[Stored items]
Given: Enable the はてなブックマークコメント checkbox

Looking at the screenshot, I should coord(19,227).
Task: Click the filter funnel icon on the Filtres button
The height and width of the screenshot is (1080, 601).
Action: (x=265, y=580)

==

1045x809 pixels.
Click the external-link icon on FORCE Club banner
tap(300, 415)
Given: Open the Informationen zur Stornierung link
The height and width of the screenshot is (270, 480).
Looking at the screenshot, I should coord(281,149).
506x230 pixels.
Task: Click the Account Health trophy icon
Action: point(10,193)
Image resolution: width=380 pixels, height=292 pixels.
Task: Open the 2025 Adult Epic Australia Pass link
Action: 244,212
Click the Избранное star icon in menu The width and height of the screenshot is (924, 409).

▶ **EXERCISE GOAL**
Would you please repeat exactly the lines above, starting at the line with "1045x809 pixels." and stopping at the line with "Click the Избранное", both included?

▶ **EXERCISE OUTPUT**
1045x809 pixels.
Click the external-link icon on FORCE Club banner
tap(300, 415)
Given: Open the Informationen zur Stornierung link
The height and width of the screenshot is (270, 480).
Looking at the screenshot, I should coord(281,149).
506x230 pixels.
Task: Click the Account Health trophy icon
Action: point(10,193)
Image resolution: width=380 pixels, height=292 pixels.
Task: Open the 2025 Adult Epic Australia Pass link
Action: 244,212
Click the Избранное star icon in menu The width and height of the screenshot is (924, 409).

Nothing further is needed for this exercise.